>>>

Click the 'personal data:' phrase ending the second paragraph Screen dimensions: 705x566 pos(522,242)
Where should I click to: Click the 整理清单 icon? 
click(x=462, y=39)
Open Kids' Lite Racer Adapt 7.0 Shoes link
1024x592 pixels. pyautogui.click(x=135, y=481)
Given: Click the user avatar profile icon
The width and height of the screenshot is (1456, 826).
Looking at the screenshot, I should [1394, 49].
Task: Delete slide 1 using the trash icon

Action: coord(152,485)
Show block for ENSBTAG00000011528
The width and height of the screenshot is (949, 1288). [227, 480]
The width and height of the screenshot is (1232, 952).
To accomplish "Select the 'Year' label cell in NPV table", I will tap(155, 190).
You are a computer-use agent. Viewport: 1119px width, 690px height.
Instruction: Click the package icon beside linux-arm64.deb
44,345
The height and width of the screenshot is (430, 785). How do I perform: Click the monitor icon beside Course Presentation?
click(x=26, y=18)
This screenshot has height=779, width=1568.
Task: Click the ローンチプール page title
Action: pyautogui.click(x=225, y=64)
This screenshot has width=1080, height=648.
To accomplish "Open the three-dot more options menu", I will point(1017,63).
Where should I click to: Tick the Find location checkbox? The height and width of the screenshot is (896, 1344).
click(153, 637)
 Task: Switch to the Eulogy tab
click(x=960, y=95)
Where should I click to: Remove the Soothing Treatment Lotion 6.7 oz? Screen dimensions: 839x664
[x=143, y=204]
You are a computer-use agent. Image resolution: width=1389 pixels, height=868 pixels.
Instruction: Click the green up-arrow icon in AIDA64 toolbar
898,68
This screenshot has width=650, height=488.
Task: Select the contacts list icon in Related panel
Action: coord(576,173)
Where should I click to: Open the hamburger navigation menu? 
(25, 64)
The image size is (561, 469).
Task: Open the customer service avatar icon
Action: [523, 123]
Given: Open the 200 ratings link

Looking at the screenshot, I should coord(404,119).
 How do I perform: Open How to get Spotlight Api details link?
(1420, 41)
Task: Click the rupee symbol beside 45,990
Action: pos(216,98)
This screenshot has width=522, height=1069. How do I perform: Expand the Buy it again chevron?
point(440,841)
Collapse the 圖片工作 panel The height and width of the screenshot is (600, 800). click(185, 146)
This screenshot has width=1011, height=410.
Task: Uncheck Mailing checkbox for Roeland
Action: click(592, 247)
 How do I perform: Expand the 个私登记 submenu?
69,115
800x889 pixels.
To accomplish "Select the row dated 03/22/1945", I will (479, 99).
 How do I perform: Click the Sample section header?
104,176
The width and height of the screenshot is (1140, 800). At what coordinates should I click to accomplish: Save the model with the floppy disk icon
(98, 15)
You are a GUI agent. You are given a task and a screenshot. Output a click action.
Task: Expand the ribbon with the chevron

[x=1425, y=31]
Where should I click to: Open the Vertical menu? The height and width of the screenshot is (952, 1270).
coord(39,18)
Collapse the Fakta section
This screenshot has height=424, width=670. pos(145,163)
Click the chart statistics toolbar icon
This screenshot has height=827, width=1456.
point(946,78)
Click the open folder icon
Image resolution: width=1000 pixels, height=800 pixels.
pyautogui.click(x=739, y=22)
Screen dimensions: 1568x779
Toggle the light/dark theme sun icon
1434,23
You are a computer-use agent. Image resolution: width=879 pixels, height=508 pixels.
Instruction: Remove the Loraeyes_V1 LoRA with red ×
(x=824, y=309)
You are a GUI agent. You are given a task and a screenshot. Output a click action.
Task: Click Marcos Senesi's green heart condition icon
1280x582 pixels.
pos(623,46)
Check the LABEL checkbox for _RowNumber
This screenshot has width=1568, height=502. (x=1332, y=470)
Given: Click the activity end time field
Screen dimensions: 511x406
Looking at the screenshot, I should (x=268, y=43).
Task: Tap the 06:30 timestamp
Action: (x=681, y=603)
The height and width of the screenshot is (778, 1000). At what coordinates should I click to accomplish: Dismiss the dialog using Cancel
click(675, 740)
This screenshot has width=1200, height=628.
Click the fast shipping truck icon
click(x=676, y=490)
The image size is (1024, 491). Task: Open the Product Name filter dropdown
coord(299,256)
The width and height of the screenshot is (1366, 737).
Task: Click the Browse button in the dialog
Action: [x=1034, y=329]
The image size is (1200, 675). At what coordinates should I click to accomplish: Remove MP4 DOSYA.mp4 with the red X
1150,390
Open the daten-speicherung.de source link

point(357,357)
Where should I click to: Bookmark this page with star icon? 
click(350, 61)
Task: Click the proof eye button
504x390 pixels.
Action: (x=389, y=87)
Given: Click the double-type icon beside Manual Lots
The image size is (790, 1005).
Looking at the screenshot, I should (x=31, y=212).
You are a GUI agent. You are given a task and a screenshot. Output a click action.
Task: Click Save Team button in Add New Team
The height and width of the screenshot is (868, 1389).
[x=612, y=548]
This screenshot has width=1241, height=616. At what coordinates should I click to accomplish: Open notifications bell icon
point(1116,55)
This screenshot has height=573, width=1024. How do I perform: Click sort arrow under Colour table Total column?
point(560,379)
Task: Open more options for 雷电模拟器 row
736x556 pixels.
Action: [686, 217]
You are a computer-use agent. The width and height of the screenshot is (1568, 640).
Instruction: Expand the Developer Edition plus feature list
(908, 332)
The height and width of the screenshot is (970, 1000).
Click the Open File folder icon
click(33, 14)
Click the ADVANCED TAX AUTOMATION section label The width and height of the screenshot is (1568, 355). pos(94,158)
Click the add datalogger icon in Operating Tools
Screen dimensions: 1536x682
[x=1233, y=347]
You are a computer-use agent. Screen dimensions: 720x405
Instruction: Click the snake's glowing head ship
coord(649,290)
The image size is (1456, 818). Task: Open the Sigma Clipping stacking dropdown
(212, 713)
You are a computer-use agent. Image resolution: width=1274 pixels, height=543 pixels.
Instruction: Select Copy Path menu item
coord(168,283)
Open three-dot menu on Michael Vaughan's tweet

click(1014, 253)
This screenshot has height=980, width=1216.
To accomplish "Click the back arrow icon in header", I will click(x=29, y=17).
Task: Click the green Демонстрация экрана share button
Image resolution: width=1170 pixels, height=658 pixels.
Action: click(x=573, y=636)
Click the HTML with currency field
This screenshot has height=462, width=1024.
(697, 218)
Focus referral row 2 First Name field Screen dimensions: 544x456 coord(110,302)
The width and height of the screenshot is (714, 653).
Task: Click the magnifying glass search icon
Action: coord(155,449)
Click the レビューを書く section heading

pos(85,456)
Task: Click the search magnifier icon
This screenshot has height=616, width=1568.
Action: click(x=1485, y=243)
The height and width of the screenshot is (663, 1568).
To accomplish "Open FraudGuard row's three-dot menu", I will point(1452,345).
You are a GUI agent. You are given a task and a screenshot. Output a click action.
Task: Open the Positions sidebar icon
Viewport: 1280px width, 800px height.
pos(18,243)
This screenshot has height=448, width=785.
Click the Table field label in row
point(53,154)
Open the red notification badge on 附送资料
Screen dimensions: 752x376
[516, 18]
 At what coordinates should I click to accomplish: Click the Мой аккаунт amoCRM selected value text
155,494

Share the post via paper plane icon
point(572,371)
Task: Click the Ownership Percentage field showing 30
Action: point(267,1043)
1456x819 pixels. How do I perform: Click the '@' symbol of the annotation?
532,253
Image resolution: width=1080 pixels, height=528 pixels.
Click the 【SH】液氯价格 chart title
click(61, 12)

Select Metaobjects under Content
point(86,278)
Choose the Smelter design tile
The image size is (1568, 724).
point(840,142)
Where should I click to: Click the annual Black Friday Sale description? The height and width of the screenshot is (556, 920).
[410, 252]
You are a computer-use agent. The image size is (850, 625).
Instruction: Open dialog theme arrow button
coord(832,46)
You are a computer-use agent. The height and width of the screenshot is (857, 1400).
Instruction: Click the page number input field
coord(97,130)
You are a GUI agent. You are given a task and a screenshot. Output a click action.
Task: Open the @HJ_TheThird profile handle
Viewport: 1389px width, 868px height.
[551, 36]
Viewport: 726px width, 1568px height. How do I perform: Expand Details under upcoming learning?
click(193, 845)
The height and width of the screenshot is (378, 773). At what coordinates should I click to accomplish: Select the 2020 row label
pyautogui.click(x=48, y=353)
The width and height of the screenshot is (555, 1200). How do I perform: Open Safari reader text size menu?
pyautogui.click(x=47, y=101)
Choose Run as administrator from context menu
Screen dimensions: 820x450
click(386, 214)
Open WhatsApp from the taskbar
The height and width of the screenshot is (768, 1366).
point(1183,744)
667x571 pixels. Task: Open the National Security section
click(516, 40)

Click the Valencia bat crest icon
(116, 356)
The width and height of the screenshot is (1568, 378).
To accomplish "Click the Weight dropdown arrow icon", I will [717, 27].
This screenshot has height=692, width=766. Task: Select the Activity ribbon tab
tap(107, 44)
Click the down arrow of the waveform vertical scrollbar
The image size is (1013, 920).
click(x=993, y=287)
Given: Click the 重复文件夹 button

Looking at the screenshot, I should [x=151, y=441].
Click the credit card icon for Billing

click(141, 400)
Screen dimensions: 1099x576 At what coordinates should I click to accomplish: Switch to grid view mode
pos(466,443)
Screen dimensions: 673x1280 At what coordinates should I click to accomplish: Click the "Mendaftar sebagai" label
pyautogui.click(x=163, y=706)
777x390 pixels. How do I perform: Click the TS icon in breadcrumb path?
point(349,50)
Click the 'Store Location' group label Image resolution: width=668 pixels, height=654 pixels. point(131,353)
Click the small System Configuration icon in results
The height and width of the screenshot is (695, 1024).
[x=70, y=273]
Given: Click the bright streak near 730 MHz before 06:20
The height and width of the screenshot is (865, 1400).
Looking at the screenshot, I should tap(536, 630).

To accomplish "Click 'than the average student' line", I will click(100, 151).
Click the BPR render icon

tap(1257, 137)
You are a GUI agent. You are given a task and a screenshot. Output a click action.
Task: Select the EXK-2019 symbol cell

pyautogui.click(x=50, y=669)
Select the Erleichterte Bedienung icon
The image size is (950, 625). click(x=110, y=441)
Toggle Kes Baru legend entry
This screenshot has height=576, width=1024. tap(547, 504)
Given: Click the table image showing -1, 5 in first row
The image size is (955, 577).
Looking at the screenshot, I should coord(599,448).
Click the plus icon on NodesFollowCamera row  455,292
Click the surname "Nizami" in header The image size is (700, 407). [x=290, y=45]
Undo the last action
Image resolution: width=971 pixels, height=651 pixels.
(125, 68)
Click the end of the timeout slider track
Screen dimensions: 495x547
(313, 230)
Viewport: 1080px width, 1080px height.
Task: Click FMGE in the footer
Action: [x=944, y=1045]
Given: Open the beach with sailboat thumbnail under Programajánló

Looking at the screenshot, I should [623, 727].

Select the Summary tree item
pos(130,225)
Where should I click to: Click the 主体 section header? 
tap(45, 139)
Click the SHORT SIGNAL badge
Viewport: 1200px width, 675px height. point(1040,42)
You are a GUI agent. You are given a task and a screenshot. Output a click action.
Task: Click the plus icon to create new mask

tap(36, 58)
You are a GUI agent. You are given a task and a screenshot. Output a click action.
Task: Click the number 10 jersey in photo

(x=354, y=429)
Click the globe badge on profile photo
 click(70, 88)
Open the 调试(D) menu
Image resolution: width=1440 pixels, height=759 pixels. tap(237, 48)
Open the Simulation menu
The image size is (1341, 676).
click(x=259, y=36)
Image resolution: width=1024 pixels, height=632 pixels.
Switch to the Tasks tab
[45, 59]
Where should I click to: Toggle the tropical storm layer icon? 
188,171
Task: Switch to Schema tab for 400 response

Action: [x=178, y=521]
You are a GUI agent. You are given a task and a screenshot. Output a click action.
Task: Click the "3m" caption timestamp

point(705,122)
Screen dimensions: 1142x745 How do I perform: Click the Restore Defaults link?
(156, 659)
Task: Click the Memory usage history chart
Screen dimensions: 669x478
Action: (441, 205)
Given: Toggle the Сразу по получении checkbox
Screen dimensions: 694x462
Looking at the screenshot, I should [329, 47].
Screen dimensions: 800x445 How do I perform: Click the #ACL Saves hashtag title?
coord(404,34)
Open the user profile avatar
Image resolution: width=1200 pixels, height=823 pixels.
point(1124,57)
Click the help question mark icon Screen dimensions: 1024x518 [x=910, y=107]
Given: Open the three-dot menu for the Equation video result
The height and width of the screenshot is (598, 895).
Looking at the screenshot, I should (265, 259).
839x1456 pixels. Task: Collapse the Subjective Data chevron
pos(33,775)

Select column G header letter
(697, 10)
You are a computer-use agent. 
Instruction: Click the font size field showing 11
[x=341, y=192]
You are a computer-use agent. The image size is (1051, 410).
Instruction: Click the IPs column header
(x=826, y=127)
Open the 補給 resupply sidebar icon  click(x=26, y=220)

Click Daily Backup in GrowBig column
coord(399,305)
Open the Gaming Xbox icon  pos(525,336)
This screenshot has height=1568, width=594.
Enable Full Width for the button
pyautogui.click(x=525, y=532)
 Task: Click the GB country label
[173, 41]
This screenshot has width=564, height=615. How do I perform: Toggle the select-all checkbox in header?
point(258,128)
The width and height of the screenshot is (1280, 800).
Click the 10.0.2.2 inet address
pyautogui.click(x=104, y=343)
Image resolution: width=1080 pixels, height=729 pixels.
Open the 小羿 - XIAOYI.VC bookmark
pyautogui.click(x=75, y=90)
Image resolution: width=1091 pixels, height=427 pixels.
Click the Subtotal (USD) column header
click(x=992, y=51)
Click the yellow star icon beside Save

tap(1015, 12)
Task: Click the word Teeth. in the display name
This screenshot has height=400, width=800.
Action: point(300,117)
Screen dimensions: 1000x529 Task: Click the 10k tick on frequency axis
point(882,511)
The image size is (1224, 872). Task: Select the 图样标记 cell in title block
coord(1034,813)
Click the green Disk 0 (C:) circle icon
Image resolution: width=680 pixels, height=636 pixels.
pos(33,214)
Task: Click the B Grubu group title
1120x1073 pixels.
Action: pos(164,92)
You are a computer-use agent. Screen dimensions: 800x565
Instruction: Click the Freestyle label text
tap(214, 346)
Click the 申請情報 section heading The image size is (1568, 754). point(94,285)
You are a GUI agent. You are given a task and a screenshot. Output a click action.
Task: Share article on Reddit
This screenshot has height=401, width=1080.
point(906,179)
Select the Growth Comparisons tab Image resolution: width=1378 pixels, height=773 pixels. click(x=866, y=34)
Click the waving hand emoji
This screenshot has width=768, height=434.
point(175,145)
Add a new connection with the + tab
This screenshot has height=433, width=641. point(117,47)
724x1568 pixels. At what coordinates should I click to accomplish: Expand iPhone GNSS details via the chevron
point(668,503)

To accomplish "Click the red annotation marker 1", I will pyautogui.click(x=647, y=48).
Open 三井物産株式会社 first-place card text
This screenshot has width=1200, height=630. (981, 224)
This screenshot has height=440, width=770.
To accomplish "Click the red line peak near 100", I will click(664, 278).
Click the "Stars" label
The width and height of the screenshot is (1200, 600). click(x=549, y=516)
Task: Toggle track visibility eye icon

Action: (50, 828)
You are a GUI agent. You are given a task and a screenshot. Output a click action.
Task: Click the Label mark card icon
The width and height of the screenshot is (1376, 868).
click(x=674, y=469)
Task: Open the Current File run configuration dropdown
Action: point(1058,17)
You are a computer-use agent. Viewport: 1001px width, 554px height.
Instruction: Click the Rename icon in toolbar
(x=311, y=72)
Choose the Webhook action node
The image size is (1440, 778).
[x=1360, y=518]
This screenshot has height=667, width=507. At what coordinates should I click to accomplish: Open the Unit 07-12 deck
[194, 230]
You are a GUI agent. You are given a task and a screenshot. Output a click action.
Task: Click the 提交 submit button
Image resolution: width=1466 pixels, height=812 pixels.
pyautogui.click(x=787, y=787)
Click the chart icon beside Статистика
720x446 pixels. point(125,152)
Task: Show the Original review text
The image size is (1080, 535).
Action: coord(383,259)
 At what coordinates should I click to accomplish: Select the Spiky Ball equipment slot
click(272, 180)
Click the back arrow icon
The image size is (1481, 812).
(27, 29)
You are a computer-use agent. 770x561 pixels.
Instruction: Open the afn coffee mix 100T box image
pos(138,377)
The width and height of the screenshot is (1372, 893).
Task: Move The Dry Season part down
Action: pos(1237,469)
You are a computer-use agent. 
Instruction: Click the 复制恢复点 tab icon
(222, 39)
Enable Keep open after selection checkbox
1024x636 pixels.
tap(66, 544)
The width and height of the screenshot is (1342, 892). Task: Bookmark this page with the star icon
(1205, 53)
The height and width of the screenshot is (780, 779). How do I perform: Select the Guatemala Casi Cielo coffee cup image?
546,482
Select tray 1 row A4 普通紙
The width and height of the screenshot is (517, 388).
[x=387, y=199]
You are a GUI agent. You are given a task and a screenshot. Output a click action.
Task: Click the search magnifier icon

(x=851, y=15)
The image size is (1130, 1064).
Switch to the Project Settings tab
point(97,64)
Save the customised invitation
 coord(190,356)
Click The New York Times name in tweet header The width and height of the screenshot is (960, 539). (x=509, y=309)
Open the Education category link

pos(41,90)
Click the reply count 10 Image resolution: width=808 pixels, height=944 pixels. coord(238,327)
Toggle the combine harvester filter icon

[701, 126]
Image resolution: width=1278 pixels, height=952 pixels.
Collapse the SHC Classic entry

<<<

- [Task requirements]
Repeat, word for word, the lines above between the line holding "You are a computer-use agent. Image resolution: width=879" and the line holding "Task: Click Save Team button in Add New Team", inclusive; omit everything else.

- [Result]
You are a computer-use agent. Image resolution: width=879 pixels, height=508 pixels.
Instruction: Remove the Loraeyes_V1 LoRA with red ×
(x=824, y=309)
You are a GUI agent. You are given a task and a screenshot. Output a click action.
Task: Click Marcos Senesi's green heart condition icon
1280x582 pixels.
pos(623,46)
Check the LABEL checkbox for _RowNumber
This screenshot has width=1568, height=502. (x=1332, y=470)
Given: Click the activity end time field
Screen dimensions: 511x406
Looking at the screenshot, I should (x=268, y=43).
Task: Tap the 06:30 timestamp
Action: (x=681, y=603)
The height and width of the screenshot is (778, 1000). At what coordinates should I click to accomplish: Dismiss the dialog using Cancel
click(675, 740)
This screenshot has width=1200, height=628.
Click the fast shipping truck icon
click(x=676, y=490)
The image size is (1024, 491). Task: Open the Product Name filter dropdown
coord(299,256)
The width and height of the screenshot is (1366, 737).
Task: Click the Browse button in the dialog
Action: [x=1034, y=329]
The image size is (1200, 675). At what coordinates should I click to accomplish: Remove MP4 DOSYA.mp4 with the red X
1150,390
Open the daten-speicherung.de source link

point(357,357)
Where should I click to: Bookmark this page with star icon? 
click(350, 61)
Task: Click the proof eye button
504x390 pixels.
Action: (x=389, y=87)
Given: Click the double-type icon beside Manual Lots
The image size is (790, 1005).
Looking at the screenshot, I should (x=31, y=212).
You are a GUI agent. You are given a task and a screenshot. Output a click action.
Task: Click Save Team button in Add New Team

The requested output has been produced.